Slow Streets LA will close portions of neighborhood streets across two-mile stretches, Garcetti said. This has been done in the Sawtelle and Del Rey neighborhoods.

This first phase of Slow Streets LA covers about seven miles of West Los Angeles streets, Garcetti said. A dozen applications for the program have
been submitted for neighborhoods around the city.

According to the Slow Streets LA website, residents and neighborhoods using a slow street must adhere to health guidelines of the Safer at Home orders.

Gathering of groups, barbecuing with other people, playing games involving physical contact and other gatherings are still prohibited. 

Additional information and applications are available at  www.coronavirus.lacity.org/slowstreets.

"Not everybody lives right next to a park with hills, not everybody's close to the beach, and we should make sure that hard-hit communities and those that are more inland or in flatter areas have the same exercise capacity as other places,'' Garcetti said.

Garcetti also said the Mayor's Fund for Los Angeles has received $20 million in donations for the Angeleno Card program, which gives out prepaid debit cards to people financially affected by the COVID-19 pandemic.
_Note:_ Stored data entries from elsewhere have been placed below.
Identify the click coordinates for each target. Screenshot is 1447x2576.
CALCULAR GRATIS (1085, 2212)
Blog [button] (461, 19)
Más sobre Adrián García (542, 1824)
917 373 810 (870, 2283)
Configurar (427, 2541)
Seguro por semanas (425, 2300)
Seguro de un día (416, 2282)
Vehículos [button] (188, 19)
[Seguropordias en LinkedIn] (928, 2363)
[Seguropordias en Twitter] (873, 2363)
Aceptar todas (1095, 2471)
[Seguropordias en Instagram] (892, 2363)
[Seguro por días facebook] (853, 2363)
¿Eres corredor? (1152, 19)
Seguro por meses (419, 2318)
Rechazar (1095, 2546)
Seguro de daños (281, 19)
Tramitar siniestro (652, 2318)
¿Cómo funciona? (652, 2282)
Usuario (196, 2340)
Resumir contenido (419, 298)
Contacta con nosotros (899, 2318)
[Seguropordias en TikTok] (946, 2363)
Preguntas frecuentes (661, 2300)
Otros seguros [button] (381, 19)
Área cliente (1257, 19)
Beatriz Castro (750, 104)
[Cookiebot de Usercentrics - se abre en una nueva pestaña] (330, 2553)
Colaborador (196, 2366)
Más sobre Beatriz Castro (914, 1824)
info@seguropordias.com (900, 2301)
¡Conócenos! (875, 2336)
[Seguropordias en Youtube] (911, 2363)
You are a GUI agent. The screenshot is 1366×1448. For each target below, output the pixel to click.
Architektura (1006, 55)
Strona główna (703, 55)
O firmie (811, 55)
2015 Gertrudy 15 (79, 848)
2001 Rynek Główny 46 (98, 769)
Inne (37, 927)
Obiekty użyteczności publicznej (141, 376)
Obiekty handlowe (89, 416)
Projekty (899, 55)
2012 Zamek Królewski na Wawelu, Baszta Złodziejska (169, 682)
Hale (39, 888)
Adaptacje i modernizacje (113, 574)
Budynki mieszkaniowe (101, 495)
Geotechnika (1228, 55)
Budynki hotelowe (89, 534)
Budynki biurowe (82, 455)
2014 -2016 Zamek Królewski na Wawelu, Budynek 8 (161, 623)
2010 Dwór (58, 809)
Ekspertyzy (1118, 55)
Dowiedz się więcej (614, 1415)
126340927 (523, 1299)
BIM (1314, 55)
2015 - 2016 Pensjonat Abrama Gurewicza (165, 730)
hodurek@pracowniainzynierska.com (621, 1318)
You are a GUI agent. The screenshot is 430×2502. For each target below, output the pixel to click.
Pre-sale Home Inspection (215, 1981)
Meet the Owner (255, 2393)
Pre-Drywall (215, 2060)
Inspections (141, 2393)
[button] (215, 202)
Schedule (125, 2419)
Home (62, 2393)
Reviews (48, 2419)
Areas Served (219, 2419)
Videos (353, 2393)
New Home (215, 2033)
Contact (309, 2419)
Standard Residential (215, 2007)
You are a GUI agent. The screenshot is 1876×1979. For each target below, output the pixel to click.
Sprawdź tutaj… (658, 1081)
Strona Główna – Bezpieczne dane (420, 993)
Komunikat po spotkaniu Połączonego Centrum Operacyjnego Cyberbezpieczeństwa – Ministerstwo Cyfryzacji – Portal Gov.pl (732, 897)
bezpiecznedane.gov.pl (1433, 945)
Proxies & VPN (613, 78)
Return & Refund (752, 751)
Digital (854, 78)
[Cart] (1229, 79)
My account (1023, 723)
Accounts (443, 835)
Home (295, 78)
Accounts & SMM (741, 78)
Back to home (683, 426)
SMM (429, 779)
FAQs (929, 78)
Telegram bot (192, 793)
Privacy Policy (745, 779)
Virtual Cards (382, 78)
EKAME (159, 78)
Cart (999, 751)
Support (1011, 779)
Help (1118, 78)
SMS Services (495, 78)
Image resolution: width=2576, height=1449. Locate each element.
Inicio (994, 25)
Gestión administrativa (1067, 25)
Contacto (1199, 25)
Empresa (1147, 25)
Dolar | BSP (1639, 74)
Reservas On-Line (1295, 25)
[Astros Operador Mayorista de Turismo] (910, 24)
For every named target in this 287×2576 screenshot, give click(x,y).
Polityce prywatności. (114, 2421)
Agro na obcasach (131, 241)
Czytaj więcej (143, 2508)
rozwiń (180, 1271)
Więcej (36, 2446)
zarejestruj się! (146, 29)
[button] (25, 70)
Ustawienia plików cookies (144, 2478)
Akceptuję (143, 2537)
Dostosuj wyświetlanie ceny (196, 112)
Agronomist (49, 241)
The fund has delivered about 9,000 cards to households, which equates to about 27,000 people who have been helped, Garcetti said. The cards have
$700, $1,100 or $1,500 on them, depending on the size of the household.

Garcetti said he hopes the Mayor's Fund increases the number of people who receive cards in the near future, as hundreds of thousands of people applied for them over a three-day period in that was open in April.